Who Buys Music Anymore? A Statistical Inquiry

What the music consumer looks like today versus 10 years ago.

Jenny Chang/BuzzFeed

On the week ending Aug. 25, Billboard reported that the United States had gone through the worst sales week for music since at least 1991, when Nielsen's SoundScan first began tracking those figures. That week in August, during which Wiz Khalifa's Blacc Hollywood topped the chart with a mere 90,000 copies sold, just 3.97 million albums were purchased in America, down 19% from the same period the year before. Last year, album sales also hit a historic low.

Of course, it should come as a surprise to no one that music is scraping the bottom of the consumer shopping cart in 2014. More than a decade after illegal downloading first took the floor out from underneath the music industry, we've entered the era of the stream, when cheap server space means that all the music you can eat is never more than a click away. Even the inventors of Napster and iTunes, the two most important music downloading services of the last 15 years, have now concluded that the very concept of owning music is becoming a little passé.

And yet, music sales haven't hit zero. Somewhere shy of five million albums are still sold in America every week, despite what your Spotify- (or YouTube, or Soundcloud) obsessed friend may tell you — and that's not to mention genuine blockbusters like Beyoncé and the Frozen soundtrack. To shed some light on who still shells out for music in 2014 and how the profile of music consumers has changed over the years, we partnered with the music data and analytics firm MusicWatch to compare music consumption patterns today with that of 10 years ago. MusicWatch conducted online surveys of over 5,000 music buyers ages 13 and older in both 2004 and 2014. These were our findings.

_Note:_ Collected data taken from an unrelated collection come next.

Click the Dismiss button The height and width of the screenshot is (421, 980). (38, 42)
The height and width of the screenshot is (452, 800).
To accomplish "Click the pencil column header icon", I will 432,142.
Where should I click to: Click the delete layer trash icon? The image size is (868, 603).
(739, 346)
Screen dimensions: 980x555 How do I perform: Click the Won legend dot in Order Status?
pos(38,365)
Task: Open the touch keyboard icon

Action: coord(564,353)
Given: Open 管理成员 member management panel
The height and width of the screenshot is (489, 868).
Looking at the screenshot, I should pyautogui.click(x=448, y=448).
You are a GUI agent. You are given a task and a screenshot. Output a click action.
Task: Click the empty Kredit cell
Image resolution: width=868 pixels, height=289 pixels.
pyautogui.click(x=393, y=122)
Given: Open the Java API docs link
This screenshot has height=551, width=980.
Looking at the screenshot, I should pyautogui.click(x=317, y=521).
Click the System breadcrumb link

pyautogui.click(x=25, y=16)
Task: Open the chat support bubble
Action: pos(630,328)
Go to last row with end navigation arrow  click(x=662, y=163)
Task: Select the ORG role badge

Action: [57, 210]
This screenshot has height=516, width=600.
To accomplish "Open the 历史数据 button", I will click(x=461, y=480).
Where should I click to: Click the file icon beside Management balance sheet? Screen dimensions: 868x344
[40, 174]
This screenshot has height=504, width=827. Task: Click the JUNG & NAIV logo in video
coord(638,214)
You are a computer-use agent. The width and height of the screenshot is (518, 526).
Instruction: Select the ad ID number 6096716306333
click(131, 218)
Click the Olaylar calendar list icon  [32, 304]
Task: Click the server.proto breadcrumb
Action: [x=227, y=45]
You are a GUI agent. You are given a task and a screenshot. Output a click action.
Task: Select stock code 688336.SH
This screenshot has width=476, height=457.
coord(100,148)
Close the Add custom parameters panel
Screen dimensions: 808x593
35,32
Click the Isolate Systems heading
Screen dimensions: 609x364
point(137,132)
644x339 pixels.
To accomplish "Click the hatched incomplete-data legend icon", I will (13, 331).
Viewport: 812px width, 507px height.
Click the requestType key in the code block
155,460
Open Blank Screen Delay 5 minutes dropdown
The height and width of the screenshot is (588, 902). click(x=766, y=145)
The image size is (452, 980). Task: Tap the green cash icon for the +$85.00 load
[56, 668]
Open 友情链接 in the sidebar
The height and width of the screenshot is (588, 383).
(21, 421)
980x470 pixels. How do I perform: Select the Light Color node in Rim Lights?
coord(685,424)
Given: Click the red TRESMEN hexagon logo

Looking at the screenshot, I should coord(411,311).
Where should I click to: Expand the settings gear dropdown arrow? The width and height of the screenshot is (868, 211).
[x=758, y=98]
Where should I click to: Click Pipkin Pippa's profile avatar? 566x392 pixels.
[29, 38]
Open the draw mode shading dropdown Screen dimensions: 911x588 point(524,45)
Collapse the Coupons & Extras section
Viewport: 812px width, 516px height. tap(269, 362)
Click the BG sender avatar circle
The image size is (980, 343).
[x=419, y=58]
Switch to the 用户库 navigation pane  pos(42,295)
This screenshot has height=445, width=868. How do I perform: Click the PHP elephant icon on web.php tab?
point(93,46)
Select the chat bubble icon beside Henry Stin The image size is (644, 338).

Sixty-one percent of people who buy CDs are 36 and older, according to MusicWatch's estimate. Ten years ago, that figure was just 36%. Back in 2004, people over 50 made up just 19% of the CD-buying population, but today they're more than a third.

This could help explain the relatively high number of veteran artists who have notched their first career No. 1 albums in 2014, including Tom Petty and the Heartbreakers, The Black Keys, Sia, and Weird Al Yankovic.

As a group, 13 to 17-year-olds have plummeted to a mere 7% of the CD-buying population, down from 14.9% in 2004. Their share of digital purchases, either singles or albums, is also down a healthy 12 percentage points — to just 13% — as downloading has become more mainstream among older demographics.